_Activity_. Begin at the first line below and copy each line exactly, ending with the line where "View Quote (0) (631, 102)" appears.

____ Information shown

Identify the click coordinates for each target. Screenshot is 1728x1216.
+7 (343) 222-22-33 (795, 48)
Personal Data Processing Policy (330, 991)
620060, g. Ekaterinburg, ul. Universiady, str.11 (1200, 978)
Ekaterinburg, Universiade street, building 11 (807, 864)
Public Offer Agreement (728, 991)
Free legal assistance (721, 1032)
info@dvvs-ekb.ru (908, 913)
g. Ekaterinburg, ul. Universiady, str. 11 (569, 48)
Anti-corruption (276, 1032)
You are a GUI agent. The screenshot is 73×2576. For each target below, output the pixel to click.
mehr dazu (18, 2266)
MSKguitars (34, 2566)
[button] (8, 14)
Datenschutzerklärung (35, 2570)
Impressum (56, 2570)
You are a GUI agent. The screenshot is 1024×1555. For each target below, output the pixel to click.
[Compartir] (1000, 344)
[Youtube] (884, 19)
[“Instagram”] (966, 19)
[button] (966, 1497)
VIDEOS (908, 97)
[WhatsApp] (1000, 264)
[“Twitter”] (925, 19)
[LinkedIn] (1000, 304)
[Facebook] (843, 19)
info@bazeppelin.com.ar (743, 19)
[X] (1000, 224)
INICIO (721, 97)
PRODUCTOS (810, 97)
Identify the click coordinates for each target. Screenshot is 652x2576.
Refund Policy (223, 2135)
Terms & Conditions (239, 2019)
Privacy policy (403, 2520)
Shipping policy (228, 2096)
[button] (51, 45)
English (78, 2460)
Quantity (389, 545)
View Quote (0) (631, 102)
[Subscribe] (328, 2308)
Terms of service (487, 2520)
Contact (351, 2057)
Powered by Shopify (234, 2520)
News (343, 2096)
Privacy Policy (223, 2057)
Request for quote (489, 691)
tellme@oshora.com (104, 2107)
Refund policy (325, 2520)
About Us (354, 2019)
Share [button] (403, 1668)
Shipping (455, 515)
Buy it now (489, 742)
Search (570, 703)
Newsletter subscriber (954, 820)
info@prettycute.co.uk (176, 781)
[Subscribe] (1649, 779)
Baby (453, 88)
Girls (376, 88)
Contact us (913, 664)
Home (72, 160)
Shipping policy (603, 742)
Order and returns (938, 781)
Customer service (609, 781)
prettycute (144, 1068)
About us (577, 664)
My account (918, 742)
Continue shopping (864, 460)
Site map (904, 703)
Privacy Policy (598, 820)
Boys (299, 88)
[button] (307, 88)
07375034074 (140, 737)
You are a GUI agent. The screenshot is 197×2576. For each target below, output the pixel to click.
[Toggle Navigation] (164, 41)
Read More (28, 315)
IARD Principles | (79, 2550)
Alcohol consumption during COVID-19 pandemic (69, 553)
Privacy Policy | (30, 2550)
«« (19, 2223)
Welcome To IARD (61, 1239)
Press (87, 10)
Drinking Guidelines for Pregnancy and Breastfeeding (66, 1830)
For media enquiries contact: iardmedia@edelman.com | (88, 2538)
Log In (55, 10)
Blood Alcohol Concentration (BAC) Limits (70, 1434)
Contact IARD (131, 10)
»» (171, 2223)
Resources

________

_Solution below_.
Identify the click coordinates for each target. Screenshot is 1728x1216.
+7 (343) 222-22-33 (795, 48)
Personal Data Processing Policy (330, 991)
620060, g. Ekaterinburg, ul. Universiady, str.11 (1200, 978)
Ekaterinburg, Universiade street, building 11 (807, 864)
Public Offer Agreement (728, 991)
Free legal assistance (721, 1032)
info@dvvs-ekb.ru (908, 913)
g. Ekaterinburg, ul. Universiady, str. 11 (569, 48)
Anti-corruption (276, 1032)
You are a GUI agent. The screenshot is 73×2576. For each target below, output the pixel to click.
mehr dazu (18, 2266)
MSKguitars (34, 2566)
[button] (8, 14)
Datenschutzerklärung (35, 2570)
Impressum (56, 2570)
You are a GUI agent. The screenshot is 1024×1555. For each target below, output the pixel to click.
[Compartir] (1000, 344)
[Youtube] (884, 19)
[“Instagram”] (966, 19)
[button] (966, 1497)
VIDEOS (908, 97)
[WhatsApp] (1000, 264)
[“Twitter”] (925, 19)
[LinkedIn] (1000, 304)
[Facebook] (843, 19)
info@bazeppelin.com.ar (743, 19)
[X] (1000, 224)
INICIO (721, 97)
PRODUCTOS (810, 97)
Identify the click coordinates for each target. Screenshot is 652x2576.
Refund Policy (223, 2135)
Terms & Conditions (239, 2019)
Privacy policy (403, 2520)
Shipping policy (228, 2096)
[button] (51, 45)
English (78, 2460)
Quantity (389, 545)
View Quote (0) (631, 102)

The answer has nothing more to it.